Selberg Class- Ramanujan Conjecture The wikipedia for Selberg class L-functions (https://en.wikipedia.org/wiki/Selberg_class)
states 4 conditions:

*

*Analyticity,

*Ramanujan conjecture,

*Functional equation,

*Euler product.

I would like to get a better intuitive understanding of the Ramanujan conjecture and why it is included as a condition. What properties of l-functions that violate RC but abide by the other 3 preclude RH?
 A: Try
$$F(s)=L(s+\delta,\chi_4)L(s-\delta,\chi_4)$$
where $L(s,\chi_4) = \sum_{n\ge 1}\chi_4(n)n^{-s},\chi_4(2n)=0,\chi_4(2n+1)=(-1)^n$ and $\delta\in (0,1/2)$.

*

*$F(s)$ extends to an entire function


*It has an Euler product $F(s)=\exp(\sum_{p^k} b_{p^k} p^{-sk})$ with $b_{p^k}=\frac{\chi_4(p^k)}k( p^{\delta k}+p^{-\delta k})$


*As $\Lambda(s)=\Gamma(s/2+1/2)(4/\pi)^{s/2} L(s,\chi_4) = \Lambda(1-s)$ we get the Selberg class functional equation $$\lambda(s)=\Gamma((s+\delta)/2+1/2)\Gamma((s-\delta)/2+1/2)(4/\pi)^s F(s) = \lambda(1-s)$$


*The coefficients $\chi_4(n) n^\delta\sum_{d|n} d^{-2\delta}$ aren't $O(n^\epsilon)$ so $F(s)$ doesn't satisfy the Ramanujan conjecture


*Of course the Riemann hypothesis doesn't hold for $F(s)$.
A: I've seen a lot of Dirichlet series, but I've never seen a Dirichlet series with a functional equation of the shape $s \mapsto 1-s$, an Euler product, meromorphic continuation, and no Ramanujan-Petersson conjecture... sort of.
Broadly speaking, everything that people call an $L$-function satisfies all four.

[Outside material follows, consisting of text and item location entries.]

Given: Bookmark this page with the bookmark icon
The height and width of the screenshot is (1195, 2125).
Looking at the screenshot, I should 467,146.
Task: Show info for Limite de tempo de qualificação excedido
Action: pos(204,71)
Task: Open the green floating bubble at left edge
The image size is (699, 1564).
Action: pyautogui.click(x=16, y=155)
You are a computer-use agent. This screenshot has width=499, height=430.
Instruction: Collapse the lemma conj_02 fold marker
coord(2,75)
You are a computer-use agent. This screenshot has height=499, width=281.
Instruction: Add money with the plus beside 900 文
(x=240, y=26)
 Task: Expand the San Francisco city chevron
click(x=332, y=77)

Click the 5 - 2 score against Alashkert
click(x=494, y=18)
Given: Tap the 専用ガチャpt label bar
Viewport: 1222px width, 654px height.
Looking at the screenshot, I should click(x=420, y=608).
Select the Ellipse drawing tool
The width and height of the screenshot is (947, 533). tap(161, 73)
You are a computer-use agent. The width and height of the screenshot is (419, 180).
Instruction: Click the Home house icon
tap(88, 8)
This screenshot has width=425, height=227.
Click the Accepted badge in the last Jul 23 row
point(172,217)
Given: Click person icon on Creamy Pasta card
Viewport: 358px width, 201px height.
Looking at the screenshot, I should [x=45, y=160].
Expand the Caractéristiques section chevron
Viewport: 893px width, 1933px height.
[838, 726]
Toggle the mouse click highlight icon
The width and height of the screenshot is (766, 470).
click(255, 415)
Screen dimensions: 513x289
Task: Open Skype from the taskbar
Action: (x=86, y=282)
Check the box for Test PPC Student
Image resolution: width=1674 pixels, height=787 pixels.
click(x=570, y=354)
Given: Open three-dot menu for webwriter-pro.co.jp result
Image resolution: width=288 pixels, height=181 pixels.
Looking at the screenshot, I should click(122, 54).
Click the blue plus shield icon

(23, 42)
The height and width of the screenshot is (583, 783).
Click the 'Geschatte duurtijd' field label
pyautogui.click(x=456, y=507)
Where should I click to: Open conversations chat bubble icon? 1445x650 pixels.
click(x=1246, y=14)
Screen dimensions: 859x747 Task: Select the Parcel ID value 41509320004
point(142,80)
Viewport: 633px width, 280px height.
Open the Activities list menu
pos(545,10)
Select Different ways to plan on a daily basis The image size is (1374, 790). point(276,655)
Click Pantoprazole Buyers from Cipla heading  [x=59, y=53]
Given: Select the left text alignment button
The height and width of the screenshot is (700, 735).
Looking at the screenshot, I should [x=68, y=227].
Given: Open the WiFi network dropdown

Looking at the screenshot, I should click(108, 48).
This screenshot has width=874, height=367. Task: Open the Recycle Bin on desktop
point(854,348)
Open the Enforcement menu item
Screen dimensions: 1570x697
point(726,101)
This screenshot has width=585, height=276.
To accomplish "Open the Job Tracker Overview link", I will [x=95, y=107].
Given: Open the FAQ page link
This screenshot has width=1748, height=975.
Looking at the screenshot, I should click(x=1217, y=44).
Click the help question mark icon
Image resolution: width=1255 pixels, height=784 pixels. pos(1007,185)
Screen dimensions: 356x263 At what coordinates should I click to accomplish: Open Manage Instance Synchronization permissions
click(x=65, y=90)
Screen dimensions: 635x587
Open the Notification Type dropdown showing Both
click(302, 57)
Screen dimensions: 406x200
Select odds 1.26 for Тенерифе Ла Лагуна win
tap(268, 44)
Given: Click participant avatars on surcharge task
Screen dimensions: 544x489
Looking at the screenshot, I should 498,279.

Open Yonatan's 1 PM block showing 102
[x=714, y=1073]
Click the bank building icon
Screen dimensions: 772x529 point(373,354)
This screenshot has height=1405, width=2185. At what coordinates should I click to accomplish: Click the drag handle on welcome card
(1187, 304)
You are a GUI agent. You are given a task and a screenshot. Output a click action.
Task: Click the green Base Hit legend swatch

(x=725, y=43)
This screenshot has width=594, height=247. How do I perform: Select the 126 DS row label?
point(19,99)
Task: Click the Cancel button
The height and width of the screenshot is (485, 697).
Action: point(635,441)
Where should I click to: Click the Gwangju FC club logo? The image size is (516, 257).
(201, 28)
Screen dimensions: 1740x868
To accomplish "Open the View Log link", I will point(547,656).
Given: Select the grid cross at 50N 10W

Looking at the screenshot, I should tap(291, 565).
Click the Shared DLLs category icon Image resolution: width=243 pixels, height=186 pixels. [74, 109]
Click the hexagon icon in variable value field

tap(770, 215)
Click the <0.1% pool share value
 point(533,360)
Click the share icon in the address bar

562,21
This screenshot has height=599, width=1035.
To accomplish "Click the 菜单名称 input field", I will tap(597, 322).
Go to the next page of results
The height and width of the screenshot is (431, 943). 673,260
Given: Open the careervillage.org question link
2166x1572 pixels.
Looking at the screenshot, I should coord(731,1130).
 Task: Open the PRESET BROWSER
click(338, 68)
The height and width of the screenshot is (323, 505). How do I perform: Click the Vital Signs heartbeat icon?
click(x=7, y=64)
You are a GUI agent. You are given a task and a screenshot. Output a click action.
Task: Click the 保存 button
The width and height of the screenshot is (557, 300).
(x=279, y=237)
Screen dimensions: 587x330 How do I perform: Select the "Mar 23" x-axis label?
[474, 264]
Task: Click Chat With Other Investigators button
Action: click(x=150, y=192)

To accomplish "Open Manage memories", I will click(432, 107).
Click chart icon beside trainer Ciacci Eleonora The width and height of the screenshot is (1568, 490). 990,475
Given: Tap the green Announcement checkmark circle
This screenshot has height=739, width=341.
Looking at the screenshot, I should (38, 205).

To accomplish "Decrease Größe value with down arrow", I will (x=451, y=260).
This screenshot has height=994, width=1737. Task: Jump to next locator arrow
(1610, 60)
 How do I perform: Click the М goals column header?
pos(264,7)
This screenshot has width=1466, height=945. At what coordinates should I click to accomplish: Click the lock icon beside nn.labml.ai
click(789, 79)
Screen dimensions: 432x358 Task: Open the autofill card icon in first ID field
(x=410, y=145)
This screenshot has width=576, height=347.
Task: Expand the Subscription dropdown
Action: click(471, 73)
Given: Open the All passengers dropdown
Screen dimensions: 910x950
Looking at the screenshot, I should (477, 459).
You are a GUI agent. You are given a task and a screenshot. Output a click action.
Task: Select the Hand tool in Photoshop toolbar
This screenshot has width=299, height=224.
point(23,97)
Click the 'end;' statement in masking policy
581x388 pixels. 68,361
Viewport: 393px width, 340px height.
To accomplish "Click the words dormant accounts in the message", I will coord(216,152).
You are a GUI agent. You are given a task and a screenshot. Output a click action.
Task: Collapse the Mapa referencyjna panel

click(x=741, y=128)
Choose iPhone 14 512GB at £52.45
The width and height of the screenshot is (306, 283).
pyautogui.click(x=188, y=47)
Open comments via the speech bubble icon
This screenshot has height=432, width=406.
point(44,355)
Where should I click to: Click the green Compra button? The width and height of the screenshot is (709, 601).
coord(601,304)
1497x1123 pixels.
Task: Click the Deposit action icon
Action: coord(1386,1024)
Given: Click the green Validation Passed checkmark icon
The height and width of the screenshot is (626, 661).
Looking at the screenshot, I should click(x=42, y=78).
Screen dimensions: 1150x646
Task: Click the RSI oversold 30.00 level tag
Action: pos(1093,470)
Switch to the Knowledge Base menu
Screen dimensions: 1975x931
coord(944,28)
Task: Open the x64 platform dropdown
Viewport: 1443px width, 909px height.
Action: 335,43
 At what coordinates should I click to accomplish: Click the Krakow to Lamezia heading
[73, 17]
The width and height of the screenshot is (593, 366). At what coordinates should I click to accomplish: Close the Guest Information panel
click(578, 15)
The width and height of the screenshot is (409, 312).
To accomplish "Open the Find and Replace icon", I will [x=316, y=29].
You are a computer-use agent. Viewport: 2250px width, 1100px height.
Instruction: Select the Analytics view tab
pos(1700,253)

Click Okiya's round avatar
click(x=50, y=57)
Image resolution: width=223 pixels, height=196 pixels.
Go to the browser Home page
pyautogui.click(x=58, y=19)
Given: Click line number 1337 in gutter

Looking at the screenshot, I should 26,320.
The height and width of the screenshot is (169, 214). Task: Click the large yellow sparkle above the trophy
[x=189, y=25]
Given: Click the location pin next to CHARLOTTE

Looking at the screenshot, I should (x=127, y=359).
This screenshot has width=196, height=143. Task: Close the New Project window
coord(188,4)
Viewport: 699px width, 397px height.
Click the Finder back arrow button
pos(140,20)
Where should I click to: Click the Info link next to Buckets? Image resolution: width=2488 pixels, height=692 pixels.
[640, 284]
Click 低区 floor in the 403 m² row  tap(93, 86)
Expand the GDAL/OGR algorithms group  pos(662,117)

We also expect that every $L$-function comes from either an automorphic form on some algebraic group, a motive, or a Galois representation (actually, we expect that every $L$-function comes from all three, one piece of the Langlands program).
For automorphic forms on $\mathrm{GL}(n, \mathbb{R})$, one can show that the Ramanujan-Petersson conjecture holds at least on average in the sense that
$$ \sum_{n \leq X} a(n)^2 \sim c X, $$
where $a(n)$ are the coefficients of the $L$-function. (I note that normalizing the functional equation to have shape $s \mapsto 1-s$ also has the effect of normalizing the coefficients). We don't actually know if the Ramanujan-Petersson conjecture holds for these $L$-functions, though we expect that it does.